During that time he has earned a reputation for meticulousness and a focus on tangible results.
Former Premier Zhu Rongji showed his esteem by entrusting Mr Wen, from 1998, with the task of overseeing agriculture, finance and environment policies.
These were considered crucial as China prepared to enter the World Trade Organisation.
This experience should prove important as Beijing pushes to revitalise the rural economy.
Mr Wen began his career in the Gansu geology bureau, having studied geomechanics in Beijing.
The Party was at that time conducting a talent search, and Mr Wen was duly promoted to serve as deputy in the Party's Central Office, where he remained for eight years.
Things have not always been easy for Wen Jiabao, however, but he has always managed to bounce back.
Perhaps his most significant recovery was after 1989, when Mr Wen accompanied then-Party Secretary Zhao Ziyang to Tiananmen Square to visit the students on hunger strike.
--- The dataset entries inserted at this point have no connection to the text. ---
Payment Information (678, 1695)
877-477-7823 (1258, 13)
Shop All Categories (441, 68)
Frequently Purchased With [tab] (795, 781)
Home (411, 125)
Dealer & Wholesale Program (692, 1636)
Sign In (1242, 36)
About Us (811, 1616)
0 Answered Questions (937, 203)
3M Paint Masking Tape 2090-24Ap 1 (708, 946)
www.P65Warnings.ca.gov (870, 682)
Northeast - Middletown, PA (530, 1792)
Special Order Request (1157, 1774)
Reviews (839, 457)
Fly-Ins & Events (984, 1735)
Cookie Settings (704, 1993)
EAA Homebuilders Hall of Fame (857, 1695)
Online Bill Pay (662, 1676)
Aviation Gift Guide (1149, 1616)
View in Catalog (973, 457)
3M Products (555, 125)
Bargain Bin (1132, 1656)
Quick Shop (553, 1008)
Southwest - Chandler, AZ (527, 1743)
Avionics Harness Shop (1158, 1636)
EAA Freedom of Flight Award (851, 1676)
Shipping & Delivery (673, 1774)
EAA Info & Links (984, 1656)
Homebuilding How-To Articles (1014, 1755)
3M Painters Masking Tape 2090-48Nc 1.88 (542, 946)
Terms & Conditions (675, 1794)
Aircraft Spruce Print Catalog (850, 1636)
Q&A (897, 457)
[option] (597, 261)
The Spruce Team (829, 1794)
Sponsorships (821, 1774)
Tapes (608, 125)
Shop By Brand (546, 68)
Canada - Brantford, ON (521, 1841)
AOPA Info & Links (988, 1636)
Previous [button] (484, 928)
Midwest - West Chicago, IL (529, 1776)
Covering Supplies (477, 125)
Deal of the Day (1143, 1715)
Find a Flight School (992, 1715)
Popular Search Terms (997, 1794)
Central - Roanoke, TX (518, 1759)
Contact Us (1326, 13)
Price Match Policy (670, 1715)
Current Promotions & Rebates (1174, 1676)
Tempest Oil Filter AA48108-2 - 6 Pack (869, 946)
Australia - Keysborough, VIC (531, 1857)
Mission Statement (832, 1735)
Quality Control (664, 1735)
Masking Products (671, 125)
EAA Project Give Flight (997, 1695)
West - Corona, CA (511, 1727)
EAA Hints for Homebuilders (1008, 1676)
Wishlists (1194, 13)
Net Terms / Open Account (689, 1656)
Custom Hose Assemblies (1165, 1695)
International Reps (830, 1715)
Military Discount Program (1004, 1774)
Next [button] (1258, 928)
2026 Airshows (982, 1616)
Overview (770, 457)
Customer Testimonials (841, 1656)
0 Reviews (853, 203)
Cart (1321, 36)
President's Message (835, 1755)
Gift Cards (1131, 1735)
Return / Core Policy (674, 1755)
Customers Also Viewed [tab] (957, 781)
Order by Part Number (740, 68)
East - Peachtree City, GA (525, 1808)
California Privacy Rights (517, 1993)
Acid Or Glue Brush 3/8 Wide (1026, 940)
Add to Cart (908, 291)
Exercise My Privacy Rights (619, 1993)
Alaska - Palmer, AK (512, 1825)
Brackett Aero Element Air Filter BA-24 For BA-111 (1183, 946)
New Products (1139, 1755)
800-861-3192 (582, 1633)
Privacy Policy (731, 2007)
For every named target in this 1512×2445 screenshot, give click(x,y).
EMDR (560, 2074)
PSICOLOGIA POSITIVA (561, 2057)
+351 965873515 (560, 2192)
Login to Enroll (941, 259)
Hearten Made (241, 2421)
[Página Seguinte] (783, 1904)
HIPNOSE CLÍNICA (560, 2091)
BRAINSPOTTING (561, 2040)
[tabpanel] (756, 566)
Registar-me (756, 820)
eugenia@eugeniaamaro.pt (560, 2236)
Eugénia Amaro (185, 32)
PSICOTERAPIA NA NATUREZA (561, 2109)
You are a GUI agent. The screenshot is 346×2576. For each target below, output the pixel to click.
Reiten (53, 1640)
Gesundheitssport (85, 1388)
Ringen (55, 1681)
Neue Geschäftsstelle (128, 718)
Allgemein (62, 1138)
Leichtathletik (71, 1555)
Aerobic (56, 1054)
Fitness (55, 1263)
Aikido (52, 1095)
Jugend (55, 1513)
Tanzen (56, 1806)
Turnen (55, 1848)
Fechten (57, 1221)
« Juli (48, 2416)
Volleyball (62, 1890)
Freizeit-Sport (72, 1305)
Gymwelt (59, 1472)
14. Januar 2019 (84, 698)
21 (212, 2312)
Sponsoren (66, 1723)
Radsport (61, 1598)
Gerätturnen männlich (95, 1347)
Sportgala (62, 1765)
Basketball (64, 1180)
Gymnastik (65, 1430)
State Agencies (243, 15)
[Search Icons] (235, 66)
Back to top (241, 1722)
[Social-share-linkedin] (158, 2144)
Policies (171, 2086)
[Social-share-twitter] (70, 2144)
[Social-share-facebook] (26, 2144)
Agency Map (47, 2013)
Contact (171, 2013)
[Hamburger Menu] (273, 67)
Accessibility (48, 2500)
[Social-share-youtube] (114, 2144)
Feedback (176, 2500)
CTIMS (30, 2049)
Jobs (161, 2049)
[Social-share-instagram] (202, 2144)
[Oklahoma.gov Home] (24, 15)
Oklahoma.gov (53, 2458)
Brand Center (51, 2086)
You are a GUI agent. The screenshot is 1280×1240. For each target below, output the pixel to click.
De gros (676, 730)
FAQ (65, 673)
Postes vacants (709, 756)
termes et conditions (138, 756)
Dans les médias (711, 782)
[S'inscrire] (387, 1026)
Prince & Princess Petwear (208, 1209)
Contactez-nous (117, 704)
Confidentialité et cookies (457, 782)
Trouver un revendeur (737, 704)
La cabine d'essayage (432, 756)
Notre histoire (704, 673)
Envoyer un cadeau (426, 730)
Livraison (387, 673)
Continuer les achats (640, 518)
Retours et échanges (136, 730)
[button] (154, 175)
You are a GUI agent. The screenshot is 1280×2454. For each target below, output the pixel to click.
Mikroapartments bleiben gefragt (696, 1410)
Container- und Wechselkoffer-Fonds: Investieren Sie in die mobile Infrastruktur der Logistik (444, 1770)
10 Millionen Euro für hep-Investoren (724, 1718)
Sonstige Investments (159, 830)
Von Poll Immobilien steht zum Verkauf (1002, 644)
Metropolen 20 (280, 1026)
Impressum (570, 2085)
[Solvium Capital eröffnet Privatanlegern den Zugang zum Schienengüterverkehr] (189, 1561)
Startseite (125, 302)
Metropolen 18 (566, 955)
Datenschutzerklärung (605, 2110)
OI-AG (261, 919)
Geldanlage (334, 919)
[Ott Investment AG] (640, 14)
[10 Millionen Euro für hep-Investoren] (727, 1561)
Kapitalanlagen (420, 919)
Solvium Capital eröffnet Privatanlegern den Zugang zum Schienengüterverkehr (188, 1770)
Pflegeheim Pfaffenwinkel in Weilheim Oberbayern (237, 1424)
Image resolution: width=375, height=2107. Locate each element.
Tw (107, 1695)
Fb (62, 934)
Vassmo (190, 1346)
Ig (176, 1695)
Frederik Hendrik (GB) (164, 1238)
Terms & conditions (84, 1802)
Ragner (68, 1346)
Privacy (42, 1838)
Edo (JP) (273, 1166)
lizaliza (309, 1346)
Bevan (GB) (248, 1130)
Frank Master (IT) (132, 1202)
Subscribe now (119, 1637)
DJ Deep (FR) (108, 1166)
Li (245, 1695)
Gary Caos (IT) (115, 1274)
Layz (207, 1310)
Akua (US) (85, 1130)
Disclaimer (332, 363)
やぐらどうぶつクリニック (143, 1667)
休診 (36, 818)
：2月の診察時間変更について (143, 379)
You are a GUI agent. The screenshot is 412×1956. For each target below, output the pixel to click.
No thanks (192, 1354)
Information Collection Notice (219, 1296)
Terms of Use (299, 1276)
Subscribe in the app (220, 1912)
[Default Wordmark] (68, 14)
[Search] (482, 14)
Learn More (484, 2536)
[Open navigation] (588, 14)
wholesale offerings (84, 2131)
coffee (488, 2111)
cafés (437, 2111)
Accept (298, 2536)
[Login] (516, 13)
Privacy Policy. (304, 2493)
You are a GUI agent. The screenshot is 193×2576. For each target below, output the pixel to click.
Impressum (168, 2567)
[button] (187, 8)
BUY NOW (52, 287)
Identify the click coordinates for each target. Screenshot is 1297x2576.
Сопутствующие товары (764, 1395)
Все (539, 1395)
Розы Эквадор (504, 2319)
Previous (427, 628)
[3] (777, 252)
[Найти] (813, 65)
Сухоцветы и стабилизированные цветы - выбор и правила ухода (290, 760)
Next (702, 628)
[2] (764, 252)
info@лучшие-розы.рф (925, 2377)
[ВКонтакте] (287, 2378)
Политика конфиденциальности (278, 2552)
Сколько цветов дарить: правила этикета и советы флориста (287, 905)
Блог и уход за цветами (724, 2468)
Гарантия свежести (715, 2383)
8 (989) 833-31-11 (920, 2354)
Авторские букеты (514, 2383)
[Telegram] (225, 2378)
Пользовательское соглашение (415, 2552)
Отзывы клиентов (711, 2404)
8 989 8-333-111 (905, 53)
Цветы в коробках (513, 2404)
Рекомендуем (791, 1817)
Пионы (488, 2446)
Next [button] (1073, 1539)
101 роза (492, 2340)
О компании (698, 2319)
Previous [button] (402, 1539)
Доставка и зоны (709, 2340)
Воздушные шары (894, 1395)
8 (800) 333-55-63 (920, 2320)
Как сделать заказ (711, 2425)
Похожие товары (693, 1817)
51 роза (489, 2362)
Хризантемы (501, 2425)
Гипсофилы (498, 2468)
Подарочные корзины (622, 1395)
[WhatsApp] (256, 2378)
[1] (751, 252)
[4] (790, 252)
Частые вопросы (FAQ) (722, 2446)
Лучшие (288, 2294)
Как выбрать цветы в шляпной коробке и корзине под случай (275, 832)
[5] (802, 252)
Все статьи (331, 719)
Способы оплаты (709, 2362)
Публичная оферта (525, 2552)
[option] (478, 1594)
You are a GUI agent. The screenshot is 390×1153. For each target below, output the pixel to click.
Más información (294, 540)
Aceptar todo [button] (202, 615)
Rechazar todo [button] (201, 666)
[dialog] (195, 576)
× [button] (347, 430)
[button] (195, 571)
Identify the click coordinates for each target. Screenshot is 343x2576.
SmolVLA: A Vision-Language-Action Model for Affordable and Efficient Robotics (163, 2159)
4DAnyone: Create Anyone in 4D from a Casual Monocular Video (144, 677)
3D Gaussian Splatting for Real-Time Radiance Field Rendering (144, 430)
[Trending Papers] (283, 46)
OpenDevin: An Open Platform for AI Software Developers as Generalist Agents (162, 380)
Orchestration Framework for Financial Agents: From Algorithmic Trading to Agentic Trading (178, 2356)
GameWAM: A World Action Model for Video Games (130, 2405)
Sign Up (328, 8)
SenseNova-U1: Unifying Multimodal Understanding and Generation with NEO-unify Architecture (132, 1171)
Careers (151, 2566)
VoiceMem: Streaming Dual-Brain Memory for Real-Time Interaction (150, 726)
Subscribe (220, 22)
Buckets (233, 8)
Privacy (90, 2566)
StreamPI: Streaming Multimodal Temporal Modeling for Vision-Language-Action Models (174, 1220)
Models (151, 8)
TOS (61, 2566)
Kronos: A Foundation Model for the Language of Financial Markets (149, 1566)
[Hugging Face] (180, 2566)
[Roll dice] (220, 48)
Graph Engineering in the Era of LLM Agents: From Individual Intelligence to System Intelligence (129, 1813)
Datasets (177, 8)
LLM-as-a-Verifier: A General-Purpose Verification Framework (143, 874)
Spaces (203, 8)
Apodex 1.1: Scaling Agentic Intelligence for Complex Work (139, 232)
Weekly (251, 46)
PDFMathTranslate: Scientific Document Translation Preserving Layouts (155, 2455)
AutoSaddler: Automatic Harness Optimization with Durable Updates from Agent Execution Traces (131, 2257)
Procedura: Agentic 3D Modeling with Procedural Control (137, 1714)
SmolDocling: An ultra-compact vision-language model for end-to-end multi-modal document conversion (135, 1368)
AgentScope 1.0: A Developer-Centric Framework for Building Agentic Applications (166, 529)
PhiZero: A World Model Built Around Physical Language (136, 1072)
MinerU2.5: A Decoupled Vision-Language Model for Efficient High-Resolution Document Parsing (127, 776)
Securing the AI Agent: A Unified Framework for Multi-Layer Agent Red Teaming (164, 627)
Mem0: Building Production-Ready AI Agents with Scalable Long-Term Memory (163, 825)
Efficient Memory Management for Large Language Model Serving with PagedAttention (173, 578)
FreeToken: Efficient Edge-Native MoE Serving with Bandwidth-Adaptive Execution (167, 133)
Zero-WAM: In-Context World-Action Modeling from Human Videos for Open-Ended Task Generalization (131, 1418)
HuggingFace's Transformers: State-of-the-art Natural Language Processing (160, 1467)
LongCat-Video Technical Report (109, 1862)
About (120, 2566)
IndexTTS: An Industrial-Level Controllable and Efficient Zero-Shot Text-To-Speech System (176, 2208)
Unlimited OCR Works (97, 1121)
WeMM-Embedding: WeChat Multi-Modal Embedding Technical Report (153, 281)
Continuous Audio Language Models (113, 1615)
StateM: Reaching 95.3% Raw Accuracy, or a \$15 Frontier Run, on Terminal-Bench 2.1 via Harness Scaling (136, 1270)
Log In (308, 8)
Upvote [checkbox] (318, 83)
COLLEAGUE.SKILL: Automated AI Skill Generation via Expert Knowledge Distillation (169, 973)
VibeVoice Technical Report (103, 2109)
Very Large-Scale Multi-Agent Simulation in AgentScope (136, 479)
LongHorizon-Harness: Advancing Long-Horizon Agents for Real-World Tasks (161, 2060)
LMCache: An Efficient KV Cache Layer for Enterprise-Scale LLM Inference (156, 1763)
Mr Zhao was purged from the party days later and has lived under house arrest in Beijing ever since.
Mr Wen, on the other hand, weathered the storm.
Although he can appear a quiet and unassuming man, he is said to be a good communicator and a "man of the people".
At the end of the NPC in March 2003, he was keen to emphasise that he was a man of conviction.
"It is generally believed that I am mild-tempered," he said.
"But at the same time, I have deep convictions and my own judgement of things, and I am not afraid of shouldering responsibility."
Mr Wen also promised that he was well-equipped to preside over China's vast bureaucracy.
"The former Swiss ambassador to China once said that my brain is like a computer," he said. "Indeed, many statistics are stored in my brain."
His more subtle style may prove less attractive to the international community than the straight talking of outgoing Premier Zhu Rongji, but his consensual management skills should prevent him from making too many enemies in Beijing.